Exercise goal: In the excerpt below, what nickname is given to Fernando Lugo?
+++ Excerpt
I haven't checked at narconews lately, and I don't know what's happening now.

It's remarkable how, when you introduce Darth Vader cops in support of a fascist murderer like Ruiz, you can turn an entirely peaceful and non-violent movement into "violent confrontations."

Get ready, folks! The repression tactics used in Oaxaca will be coming to your town soon. They don't mind if you protest the war, but try to create a democratic government, as they did in Oaxaca, or try to create a democratic decision-making process in the WTO (Seattle '99), or try to create fair and transparent elections in the U.S. (or any of its client states)--and you will soon find out what the Corporate Rulers are really interested in controlling.

It's not so much WHAT the people decide, as their power to do so, that is under assault. It's not so much obedience or consumerism that they want from us, as our sovereignty. The Oaxacan movement is about the sovereignty of the people. Not so much about teachers' salaries, or vast poverty, or horrendous corporate exploitation, as about the right of the people to control their own affairs. And THAT is why the repression has been so severe.

The Oaxacans are fighting for all of us to have decent, responsive government, of, by and for the people. And we need to learn to fight fascism there, so we don't have to fight it here (--to turn around a Bush phrase). We need to support democracy in Venezuela, Bolivia, Ecuador, Argentina, Brazil, Chile, Uruguay and Nicaragua, where it is succeeding, and fight fascism in Colombia and its "free trade" version in Peru, while bolstering the huge democracy movements that are putting up such an awesome fight, in Mexico and Paraguay, and in other places where this great leftist (majorityist) tide is starting to breach the fascist wall (as in Guatemala). Mexico's leftist (majorityist) candidate, Amlo, the former mayor of Mexico City, came within 0.05% of winning the presidency. Fernando Lugo, the "bishop of the poor" just announced his candidacy for the president of Paraguay, and--barring the success of rightwing election fraud and U.S./Bush interference--he will likely win it (--he is VERY popular, on the order of Chavez in Venezuela, Correa in Ecuador, and Morales in Bolivia--and the Kirchners in Argentina).
++++++
+++ Listing
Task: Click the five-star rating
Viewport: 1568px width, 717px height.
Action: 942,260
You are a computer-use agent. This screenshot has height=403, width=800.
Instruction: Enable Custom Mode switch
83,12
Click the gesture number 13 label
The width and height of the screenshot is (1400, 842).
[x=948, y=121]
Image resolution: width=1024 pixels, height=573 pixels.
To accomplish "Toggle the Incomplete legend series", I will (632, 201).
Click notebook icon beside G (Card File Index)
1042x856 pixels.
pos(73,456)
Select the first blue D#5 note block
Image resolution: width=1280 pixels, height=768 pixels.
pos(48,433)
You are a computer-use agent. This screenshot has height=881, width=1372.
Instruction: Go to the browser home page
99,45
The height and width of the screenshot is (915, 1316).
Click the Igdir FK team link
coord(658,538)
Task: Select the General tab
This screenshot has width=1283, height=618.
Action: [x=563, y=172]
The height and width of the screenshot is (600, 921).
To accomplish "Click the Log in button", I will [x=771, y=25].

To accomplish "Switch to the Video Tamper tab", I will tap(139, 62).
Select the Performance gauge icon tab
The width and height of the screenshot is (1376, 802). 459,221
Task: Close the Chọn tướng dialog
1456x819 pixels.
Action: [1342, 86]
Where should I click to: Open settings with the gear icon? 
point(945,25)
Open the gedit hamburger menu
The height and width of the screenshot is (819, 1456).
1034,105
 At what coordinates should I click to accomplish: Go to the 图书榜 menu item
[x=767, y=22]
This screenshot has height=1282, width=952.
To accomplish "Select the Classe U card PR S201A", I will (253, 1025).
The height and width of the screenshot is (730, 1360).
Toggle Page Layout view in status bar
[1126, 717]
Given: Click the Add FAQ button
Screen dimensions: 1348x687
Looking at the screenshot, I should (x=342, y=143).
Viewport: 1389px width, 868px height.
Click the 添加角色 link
++++++
Answer to this task: The "bishop of the poor"